Samedi 18 juin 2022 à 07h

par Philippe Rouillac

Cette semaine, Didier nous fait parvenir la photo d’un petit coffret dont il aimerait connaître l’histoire. Me Philippe Rouillac, commissaire-priseur, nous donne son avis.

Meuble de rangement de petite taille et facilement transportable, le coffret est un meuble qui semble avoir toujours existé. On s’en sert depuis l’antiquité pour ranger les biens les plus précieux. Plus discret que son grand-frère le coffre, le coffret, parfois appelé « petit cabinet », est un objet plus intime. Son propriétaire peut l’amener lors de ses voyages et surtout il est facile de le cacher ! On peut y stocker des bijoux, pierreries et coquillages… mais également des billets doux ou encore des pièces d’or, comme dans l’Avare de Molière !

**Items fournis**

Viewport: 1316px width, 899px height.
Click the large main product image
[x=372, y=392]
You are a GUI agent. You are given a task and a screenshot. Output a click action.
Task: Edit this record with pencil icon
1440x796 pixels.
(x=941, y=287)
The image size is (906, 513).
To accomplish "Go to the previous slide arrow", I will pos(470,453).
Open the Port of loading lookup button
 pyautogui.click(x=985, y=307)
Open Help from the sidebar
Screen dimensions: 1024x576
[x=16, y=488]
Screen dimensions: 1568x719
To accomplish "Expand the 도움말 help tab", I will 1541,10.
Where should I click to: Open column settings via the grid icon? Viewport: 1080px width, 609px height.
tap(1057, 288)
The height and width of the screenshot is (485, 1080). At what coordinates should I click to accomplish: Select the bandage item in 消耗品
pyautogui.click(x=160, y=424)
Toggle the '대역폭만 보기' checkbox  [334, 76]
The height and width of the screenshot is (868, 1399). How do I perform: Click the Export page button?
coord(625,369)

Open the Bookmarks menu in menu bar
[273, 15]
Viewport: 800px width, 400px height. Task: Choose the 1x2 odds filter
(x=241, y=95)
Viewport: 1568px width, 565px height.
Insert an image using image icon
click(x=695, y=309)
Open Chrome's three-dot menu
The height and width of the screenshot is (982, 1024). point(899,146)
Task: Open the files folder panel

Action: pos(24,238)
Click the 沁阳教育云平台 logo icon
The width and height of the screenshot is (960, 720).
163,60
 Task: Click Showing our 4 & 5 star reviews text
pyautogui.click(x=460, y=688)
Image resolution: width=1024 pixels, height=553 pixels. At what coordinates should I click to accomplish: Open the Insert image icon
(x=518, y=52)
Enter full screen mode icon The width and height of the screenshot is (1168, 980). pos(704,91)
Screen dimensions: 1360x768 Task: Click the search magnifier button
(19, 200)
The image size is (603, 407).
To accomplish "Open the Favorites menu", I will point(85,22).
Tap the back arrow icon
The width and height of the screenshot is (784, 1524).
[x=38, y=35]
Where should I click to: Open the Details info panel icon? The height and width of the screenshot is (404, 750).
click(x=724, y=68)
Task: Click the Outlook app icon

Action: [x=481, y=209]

**À faire**
1. Répondez à ces questions sur le texte consacré au coffret :
(a) Quelle est la profession de Philippe Rouillac ?
(b) Depuis quelle époque se sert-on du coffret ?
(c) Quelle œuvre le texte cite-t-il à propos des pièces d'or ?
2. Reprenez le texte sur le coffret après sa dernière phrase et poursuivez-le.
Les items ne sont d'aucune utilité ici.

**Réponses ci-dessous**
1.
(a) Il est commissaire-priseur.
(b) Depuis l'Antiquité.
(c) L'Avare de Molière.

2.
Très vite, les créateurs adaptent l’usage du coffret aux goûts de leurs clients. On en trouve de luxueux, plaqués d’écaille de tortue, de plus austères recouvert de cuir, ou encore de plus exubérants au décor de bronze doré ! Votre coffre, Didier, est en bois, d’une vingtaine de centimètres de large et il présente un décor de colonnes stylisées enrichi de six têtes en haut-relief ceintes dans des médaillons. L’ensemble repose sur des pieds en patin à l’allure de griffes de lion ! Une serrure permet probablement de débloquer le plateau. Son décor n’est pas sans rappeler ceux que l’on peut admirer dans les monuments et meubles de la région Centre-Val de Loire. Votre coffret reprend les codes architecturaux de la première Renaissance française ! À l’époque où Jeanne d’Arc termine de bouter les anglais, Jacques Cœur, riche argentier, imagine un fabuleux palais à Bourges. Il commande aux sculpteurs et maîtres maçons de son temps deux portraits en « haut-relief », c’est-à-dire des reliefs très saillants qui ne se détachent toutefois pas du fond. Ces deux sculptures passent pour être les portraits de Jacques Cœur et de son épouse. Situées au-dessus de la porte principale du palais, on peut les admirer aujourd’hui encore à Bourges.

De la même manière, les figures de bois sculpté de votre objet nous évoquent immanquablement l’art à la cour de Charles VI et de Charles VII dont ils sont l’une des caractéristiques stylistiques. Toutefois, la qualité de ces éléments ne permet pas de rattacher ce meuble à ces règnes. Très stylisés, ils sont une « citation » de cet art de la Renaissance. En ouvrant le plateau, il est possible d’étudier le montage de votre coffret. Dans la structure même du meuble, il est rassurant de retrouver des « queues de renard », c’est-à-dire des entailles qui s’emboîtent parfaitement. Or là, il y a fort à parier que le montage se compose d’éléments différents assemblés de manière peu conventionnelle. Probablement, ce meuble aux proportions curieuses est créé partir du décor d’un meuble plus important.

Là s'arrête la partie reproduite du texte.